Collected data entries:
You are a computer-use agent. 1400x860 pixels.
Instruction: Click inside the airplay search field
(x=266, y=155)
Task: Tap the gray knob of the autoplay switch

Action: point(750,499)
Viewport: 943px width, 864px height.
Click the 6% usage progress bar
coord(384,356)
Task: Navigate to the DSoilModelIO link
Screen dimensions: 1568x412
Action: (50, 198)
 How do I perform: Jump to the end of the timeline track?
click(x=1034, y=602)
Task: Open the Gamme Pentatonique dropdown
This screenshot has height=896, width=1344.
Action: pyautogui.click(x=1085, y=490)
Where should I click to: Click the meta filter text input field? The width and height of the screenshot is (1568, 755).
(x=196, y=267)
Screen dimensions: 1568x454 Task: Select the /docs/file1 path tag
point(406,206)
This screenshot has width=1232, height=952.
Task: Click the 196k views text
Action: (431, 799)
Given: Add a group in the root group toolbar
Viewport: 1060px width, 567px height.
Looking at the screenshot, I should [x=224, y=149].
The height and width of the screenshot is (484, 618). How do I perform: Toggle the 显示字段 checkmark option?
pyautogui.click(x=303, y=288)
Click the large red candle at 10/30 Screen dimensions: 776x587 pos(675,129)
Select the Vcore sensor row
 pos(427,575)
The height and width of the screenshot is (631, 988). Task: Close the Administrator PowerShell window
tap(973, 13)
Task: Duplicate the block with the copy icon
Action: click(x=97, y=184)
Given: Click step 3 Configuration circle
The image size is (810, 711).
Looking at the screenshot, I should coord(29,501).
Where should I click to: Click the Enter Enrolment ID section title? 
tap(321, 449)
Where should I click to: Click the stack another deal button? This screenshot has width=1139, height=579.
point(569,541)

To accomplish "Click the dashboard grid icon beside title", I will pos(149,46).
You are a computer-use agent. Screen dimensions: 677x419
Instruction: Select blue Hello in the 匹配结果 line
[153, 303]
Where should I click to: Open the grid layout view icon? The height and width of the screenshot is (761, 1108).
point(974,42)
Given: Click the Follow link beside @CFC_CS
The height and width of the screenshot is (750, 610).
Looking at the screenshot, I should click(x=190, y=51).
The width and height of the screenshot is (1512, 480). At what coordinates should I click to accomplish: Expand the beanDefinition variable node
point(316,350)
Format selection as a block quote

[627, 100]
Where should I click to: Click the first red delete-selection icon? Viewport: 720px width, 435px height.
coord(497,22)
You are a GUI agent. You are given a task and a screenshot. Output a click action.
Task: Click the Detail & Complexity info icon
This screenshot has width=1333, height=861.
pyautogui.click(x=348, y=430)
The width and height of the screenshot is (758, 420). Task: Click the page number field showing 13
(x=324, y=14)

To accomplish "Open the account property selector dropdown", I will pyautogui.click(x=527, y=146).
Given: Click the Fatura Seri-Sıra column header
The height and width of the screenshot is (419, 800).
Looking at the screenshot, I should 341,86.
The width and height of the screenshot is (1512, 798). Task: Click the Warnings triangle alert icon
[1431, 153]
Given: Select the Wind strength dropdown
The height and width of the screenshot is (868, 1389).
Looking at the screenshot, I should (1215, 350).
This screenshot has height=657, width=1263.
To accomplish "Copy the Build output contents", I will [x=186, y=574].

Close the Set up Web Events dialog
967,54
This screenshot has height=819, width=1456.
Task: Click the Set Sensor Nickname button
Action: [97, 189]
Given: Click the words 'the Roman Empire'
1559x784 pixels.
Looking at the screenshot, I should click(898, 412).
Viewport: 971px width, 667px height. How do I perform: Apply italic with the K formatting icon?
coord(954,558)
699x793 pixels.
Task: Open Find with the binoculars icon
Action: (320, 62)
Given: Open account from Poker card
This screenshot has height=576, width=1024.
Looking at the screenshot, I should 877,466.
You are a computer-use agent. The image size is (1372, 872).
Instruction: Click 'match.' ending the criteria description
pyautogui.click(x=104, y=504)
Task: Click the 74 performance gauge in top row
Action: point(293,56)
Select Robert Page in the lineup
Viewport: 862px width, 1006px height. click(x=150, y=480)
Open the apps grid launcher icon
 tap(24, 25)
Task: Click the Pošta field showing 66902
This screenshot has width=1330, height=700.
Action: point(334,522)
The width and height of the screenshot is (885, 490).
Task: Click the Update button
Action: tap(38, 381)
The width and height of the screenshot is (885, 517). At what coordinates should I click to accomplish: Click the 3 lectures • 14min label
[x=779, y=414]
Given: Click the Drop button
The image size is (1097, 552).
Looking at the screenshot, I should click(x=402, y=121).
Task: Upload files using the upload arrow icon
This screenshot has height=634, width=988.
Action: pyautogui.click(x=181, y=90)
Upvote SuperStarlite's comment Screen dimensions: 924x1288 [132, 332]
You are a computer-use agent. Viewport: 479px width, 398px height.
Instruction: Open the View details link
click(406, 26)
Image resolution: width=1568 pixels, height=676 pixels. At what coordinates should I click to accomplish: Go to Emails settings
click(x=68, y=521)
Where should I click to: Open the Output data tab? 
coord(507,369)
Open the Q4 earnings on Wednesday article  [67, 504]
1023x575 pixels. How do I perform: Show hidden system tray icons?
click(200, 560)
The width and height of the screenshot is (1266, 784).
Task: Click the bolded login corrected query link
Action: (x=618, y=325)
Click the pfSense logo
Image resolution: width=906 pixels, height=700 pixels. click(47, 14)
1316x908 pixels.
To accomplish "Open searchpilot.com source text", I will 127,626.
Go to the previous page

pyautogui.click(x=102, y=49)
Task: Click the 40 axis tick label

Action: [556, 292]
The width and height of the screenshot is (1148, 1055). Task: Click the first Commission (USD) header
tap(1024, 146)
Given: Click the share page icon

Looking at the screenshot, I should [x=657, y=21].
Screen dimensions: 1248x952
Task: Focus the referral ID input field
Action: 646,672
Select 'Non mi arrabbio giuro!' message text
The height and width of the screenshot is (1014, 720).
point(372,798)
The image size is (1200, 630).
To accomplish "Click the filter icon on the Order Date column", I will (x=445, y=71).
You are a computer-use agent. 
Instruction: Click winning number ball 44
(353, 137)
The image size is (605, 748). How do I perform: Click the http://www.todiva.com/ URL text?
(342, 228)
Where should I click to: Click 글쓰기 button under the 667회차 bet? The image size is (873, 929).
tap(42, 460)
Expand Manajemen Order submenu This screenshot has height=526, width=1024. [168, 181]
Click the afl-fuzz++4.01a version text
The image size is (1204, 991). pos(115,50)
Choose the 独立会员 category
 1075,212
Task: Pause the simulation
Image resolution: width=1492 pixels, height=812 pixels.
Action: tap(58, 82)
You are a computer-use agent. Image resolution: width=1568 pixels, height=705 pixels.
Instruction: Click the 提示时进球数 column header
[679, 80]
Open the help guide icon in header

## Problem
In the entries above, find the line holding "Click the pfSense logo" and the line holding "Task: Pause the simulation", then retype exactly those two lines and every line between them, and nothing else.

## Finished exercise
Click the pfSense logo
Image resolution: width=906 pixels, height=700 pixels. click(47, 14)
1316x908 pixels.
To accomplish "Open searchpilot.com source text", I will 127,626.
Go to the previous page

pyautogui.click(x=102, y=49)
Task: Click the 40 axis tick label

Action: [556, 292]
The width and height of the screenshot is (1148, 1055). Task: Click the first Commission (USD) header
tap(1024, 146)
Given: Click the share page icon

Looking at the screenshot, I should [x=657, y=21].
Screen dimensions: 1248x952
Task: Focus the referral ID input field
Action: 646,672
Select 'Non mi arrabbio giuro!' message text
The height and width of the screenshot is (1014, 720).
point(372,798)
The image size is (1200, 630).
To accomplish "Click the filter icon on the Order Date column", I will (x=445, y=71).
You are a computer-use agent. 
Instruction: Click winning number ball 44
(353, 137)
The image size is (605, 748). How do I perform: Click the http://www.todiva.com/ URL text?
(342, 228)
Where should I click to: Click 글쓰기 button under the 667회차 bet? The image size is (873, 929).
tap(42, 460)
Expand Manajemen Order submenu This screenshot has height=526, width=1024. [168, 181]
Click the afl-fuzz++4.01a version text
The image size is (1204, 991). pos(115,50)
Choose the 独立会员 category
 1075,212
Task: Pause the simulation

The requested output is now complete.